“Non mi sembra di rinunciare alla mia infanzia. Il golf è la mia infanzia”
Allan Kournikova
C’è una forte tendenza nella nostra società a vedere la partecipazione dei giovani allo sport soltanto nei suoi aspetti più positivi. I bambini sono incoraggiati a partecipare ai programmi sportivi perché si ritiene (correttamente) che essi promuovano valori fondamentali come il carattere, il lavoro di squadra, la determinazione e l’impegno.
Oltre a questo, i benefici oggettivi dell’attività fisica in età scolare sono numerosi e si estendono a molteplici ambiti, tra cui il rafforzamento delle difese immunitarie, lo sviluppo fisico, l’abbassamento del grado di rischio per le malattie cardio-vascolari, la riduzione dell’obesità giovanile.
Sono state inoltre dimostrate correlazioni positive tra la pratica sportiva giovanile e la riduzione di fattori di rischio (anche molto gravi) nell’età adulta, come rapporti sessuali non protetti, gravidanze indesiderate, depressioni, suicidi, fumo, uso di droghe e perfino diverse tipologie di tumori.
Insomma, i giovani che praticano sport hanno più probabilità di crescere sani, psicologicamente sereni e soddisfatti del loro percorso di vita, sia personale che professionale.
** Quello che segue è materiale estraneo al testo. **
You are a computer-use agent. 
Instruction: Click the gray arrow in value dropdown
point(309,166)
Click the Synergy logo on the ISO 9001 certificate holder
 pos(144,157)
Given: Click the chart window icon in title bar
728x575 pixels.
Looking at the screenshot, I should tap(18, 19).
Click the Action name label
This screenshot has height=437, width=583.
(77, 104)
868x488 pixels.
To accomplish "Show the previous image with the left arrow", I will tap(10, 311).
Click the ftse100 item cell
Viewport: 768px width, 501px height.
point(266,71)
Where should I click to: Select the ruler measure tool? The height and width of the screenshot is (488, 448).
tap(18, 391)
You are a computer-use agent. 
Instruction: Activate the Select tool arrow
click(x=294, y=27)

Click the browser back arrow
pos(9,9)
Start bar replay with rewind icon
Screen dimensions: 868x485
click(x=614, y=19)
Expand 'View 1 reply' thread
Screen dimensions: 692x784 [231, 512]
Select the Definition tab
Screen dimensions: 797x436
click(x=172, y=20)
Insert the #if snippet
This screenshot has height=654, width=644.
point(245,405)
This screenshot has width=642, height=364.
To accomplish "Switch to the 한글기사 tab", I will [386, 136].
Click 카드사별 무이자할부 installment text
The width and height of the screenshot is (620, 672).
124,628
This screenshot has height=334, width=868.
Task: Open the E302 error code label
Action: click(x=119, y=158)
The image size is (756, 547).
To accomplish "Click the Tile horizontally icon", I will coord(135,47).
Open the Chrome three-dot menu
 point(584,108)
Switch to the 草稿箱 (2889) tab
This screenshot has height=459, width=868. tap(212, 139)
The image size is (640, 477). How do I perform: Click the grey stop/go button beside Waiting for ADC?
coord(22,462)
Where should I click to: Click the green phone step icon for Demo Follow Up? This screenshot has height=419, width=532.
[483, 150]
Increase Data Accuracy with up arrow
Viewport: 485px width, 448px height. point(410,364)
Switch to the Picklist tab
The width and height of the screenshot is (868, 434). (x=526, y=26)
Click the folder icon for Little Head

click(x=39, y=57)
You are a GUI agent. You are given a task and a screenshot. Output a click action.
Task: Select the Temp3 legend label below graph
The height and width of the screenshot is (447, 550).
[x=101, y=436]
Ma quest’ampia panoramica degli effetti positivi dello sport può essere fuorviante se ci impedisce di vedere che esistono pericoli e problemi da non sottovalutare, in particolare legati a una crescente esasperazione dell’agonismo anche tra i più piccoli.
L’ossessione per la vittoria può infatti diventare fonte di un pesante stress psicologico per i giovani atleti, in grado di determinare, oltre all’abbandono precoce della pratica sportiva, anche effetti diametralmente opposti rispetto a quelli sopra descritti.